DOCUMENT EXCERPT
***
The first argument to this attribute indicates the macro’s role:
Expression macros
Write expression as the first argument to this attribute. The type that implements the macro conforms to the ExpressionMacro protocol. These macros create a piece of code that returns a value. For example, a calculation that doesn’t merit a function.
Declaration macros
Write declaration as the first argument to this attribute. The type that implements the macro conforms to the DeclarationMacro protocol. These macros create one or more declarations. For example, generating data structures from a template or other data format (e.g., JSON).
Unlike attached macros, a freestanding macro must have precisely one role.
A declaration macro can expand to any declaration that is syntactically and semantically well-formed within the context where the macro is expanded, with a few notable exceptions:
- import declarations
- a type with the @main attribute
- extension declarations
- operator and precedencegroup declarations
- macro declarations
- top-level default literal type overrides
When a declaration macro declaration includes the names: argument, the macro implementation must generate only symbols with names that match that list. That said, a macro need not generate a symbol for every listed name. The value for that argument is a list of one or more of the following:
- named(<#name#>) where name is that fixed symbol name, for a name that’s known in advance.
- arbitrary for a name that can’t be determined until macro expansion. This may not be used at the top-level.
***
RECORD EXTRACTS
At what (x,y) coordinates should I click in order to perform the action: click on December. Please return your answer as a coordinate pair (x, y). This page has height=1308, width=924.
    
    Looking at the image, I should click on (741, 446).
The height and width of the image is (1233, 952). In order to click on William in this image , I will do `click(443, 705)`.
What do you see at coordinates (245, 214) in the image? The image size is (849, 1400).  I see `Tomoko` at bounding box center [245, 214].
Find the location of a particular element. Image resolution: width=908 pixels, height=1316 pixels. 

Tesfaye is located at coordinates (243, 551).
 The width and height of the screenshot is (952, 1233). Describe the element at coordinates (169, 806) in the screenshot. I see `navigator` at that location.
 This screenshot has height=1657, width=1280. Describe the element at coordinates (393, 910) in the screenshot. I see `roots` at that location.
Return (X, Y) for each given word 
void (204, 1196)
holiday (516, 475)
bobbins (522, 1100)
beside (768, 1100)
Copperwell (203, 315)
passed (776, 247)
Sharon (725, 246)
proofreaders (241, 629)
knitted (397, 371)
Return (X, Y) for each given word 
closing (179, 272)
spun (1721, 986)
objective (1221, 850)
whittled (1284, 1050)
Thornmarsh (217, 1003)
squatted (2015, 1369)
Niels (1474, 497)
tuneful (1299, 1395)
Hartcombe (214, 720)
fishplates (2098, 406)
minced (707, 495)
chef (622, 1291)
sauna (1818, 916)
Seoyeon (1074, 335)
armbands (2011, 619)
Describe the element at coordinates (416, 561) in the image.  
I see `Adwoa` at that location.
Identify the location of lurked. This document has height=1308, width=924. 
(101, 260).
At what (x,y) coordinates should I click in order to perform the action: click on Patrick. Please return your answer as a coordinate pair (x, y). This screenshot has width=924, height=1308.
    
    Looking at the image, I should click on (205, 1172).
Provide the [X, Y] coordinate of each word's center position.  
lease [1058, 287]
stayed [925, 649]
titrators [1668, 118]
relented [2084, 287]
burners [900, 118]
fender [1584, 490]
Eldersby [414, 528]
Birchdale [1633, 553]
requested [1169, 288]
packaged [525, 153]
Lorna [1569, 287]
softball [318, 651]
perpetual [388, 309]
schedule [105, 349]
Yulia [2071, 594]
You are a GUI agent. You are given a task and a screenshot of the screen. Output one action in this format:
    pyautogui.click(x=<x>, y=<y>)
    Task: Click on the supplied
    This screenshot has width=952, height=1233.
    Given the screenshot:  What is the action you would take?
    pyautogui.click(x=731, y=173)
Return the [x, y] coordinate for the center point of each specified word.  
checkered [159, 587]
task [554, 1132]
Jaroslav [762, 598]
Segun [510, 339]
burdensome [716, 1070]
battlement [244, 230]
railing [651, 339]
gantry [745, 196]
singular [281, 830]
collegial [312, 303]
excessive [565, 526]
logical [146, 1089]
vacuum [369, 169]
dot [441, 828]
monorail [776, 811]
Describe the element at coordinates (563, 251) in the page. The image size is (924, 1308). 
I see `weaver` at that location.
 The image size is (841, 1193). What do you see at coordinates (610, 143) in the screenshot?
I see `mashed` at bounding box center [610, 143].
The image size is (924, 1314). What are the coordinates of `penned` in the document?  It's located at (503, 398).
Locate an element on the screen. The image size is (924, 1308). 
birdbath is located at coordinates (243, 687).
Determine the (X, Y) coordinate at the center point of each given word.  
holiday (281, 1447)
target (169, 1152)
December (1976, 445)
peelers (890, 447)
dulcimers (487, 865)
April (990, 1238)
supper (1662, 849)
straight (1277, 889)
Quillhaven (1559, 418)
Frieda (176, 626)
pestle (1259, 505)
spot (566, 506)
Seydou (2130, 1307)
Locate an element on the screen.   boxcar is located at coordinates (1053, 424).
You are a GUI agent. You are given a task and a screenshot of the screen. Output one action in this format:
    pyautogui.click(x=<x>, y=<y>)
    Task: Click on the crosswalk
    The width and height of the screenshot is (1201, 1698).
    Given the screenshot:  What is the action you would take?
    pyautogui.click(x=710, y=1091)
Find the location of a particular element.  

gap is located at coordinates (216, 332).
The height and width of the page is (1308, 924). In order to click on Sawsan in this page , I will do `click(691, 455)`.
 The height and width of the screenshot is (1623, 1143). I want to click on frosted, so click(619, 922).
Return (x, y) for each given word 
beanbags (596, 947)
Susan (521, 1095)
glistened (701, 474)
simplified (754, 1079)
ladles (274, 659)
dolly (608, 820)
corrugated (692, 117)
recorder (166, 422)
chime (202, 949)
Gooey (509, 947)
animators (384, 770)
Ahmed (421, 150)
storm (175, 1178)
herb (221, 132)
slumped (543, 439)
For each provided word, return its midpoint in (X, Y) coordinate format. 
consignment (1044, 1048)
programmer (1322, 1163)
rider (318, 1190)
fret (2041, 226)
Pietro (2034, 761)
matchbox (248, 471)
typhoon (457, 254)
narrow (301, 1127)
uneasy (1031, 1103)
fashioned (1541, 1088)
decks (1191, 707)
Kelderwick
***
USING THE INFORMATION
[1] Using the text on freestanding macros above, explain in one to three sentences why a macro would list a name as arbitrary instead of using named(<#name#>).
[2] According to the text on freestanding macros, what protocol does the type that implements a declaration macro conform to?

TASK SOLUTIONS
[1] The arbitrary value is for a name that can't be determined until macro expansion. The named(<#name#>) form is for a fixed symbol name that's known in advance.

[2] The DeclarationMacro protocol.